According to Gartner’s 2018 Marketing Guide for AIOps, “ AIOps platforms combine big data and machine learning functionality to support all primary IT operations functions through the scalable ingestion and analysis of the ever-increasing volume, variety and velocity of data generated by IT”. AIOps will also play a crucial role in helping enterprises manage all of the new software driven services that are coming from their Digitalization and Digital Transformation initiatives. This leads to AIOps playing a role in the following areas:
- Application Performance Management (APM) – APM tools have streams of metrics about the performance of the microservices, transactions, and applications that they monitor that measure the performance (response time), throughput (amount of work done per unit of time), and error rate of these microservices, transactions and applications. APM vendors are incorporating AIOps into their products in order for the AI to learn what is the normal state of each metric for each monitoring object, and then to automate the process of detecting anomalies in these metrics. Their job is to then automate to the greatest extent possible the process of determining where in the monitored code the cause of the problem lies.
- Infrastructure Monitoring or IT Operations Management – With the death of the ITOM suites from IBM, BMC, HP and CA, the emergence of open source tools for infrastructure monitoring, the breakup of infrastructure monitoring into many point tools, and the emergence of virtualization (VMware) and cloud platforms (Amazon AWS, Microsoft Azure, and the Google Cloud Platform), managing the availability and performance of the software and hardware infrastructure has become significantly more difficult and complicated.

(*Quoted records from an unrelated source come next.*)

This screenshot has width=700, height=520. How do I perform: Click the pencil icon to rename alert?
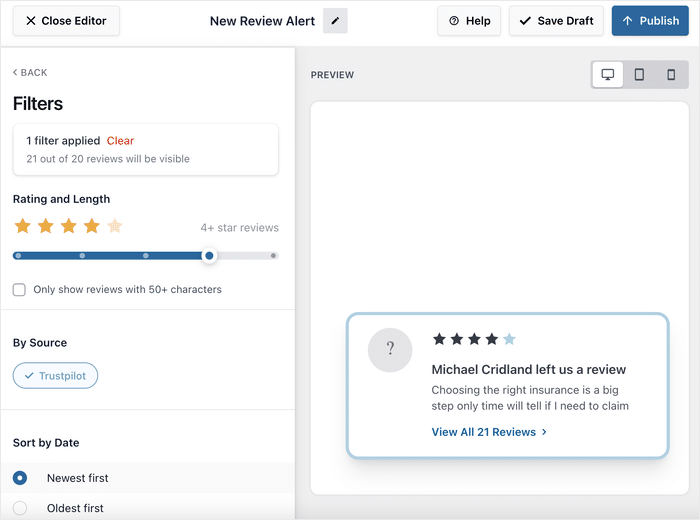coord(335,21)
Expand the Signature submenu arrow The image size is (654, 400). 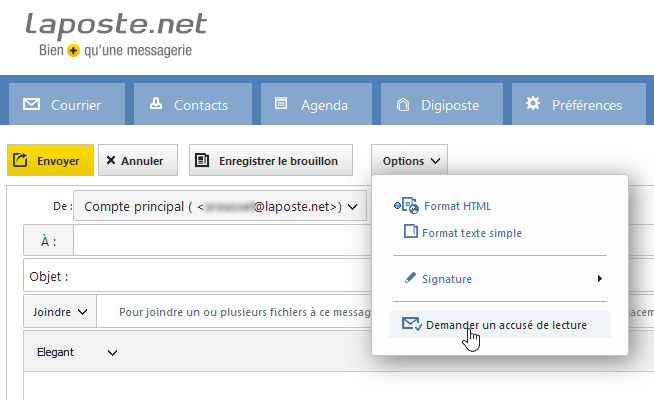[600, 278]
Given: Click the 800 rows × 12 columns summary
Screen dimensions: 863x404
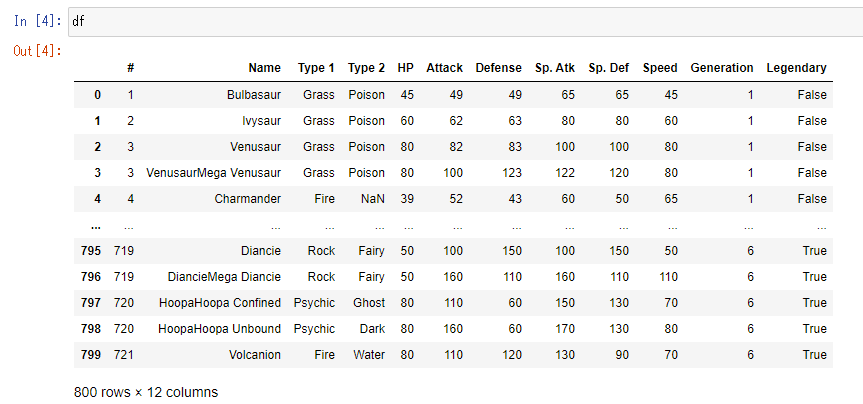Looking at the screenshot, I should (x=146, y=391).
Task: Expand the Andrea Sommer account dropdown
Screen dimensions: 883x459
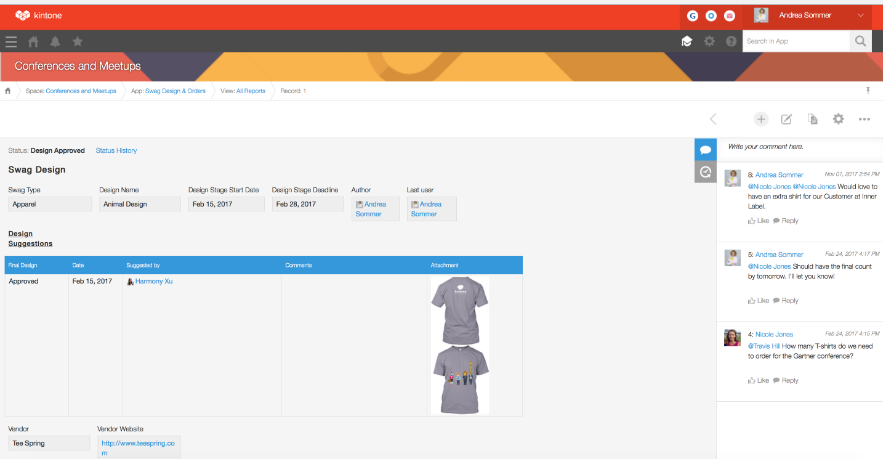Action: pyautogui.click(x=861, y=15)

AIOps is expected to help these tools cope with the deluge of metrics that come from the hardware and software infrastructure layer and help operators of the environment automatically find anomalies and prioritize them.
- Event Management – Event Management refers to software that consumes all of the events and alarms in the environment, deduplicates them, prioritizes them and then facilitates the resolution of the event by the appropriate teams. Legacy event management systems like IBM NetCool were rule based and fell into disfavor because in a rapidly changing environment, it was impossible to keep the rules up to date. Modern Event Management systems use AIOps to automate the process of sorting and prioritizing the events.

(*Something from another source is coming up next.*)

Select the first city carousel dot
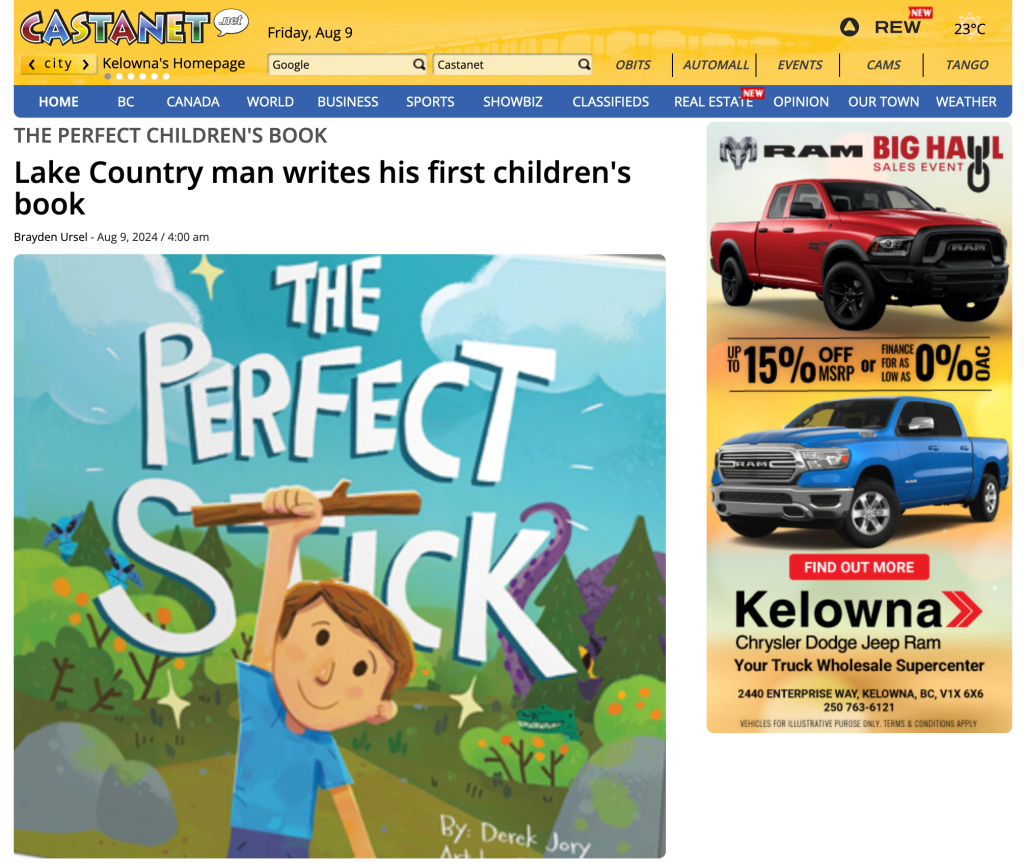The width and height of the screenshot is (1024, 863). click(108, 76)
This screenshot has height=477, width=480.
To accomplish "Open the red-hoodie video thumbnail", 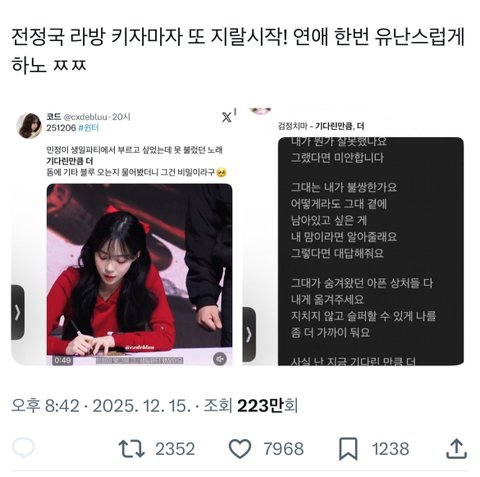I will pos(139,274).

- Digitalization and Digital Transformation – Digitization and Digital Transformation mean that many new software based business services are being put in production, and that each of them are now being evolved (changed) more frequently than legacy online applications. These new applications tend to be built around microservice based architectures which means that there are many more things to monitor. The rate of change in these new microservices means that they must be monitored more frequently. The combination of the explosion in the number of things to be monitored with the increased frequency creates a real time big data problem that AIOps is uniquely positioned to handle.
AIOps Platforms – In addition to AIOps being infused into every existing category of monitoring and management solution, a new category of monitoring and management solution will emerge – the AIOps platform. The AIOps platform will consume log, metrics, events, alarms and relationships from all of the existing platforms and tools and then apply the benefits of AIOps across this consolidated and related set of data.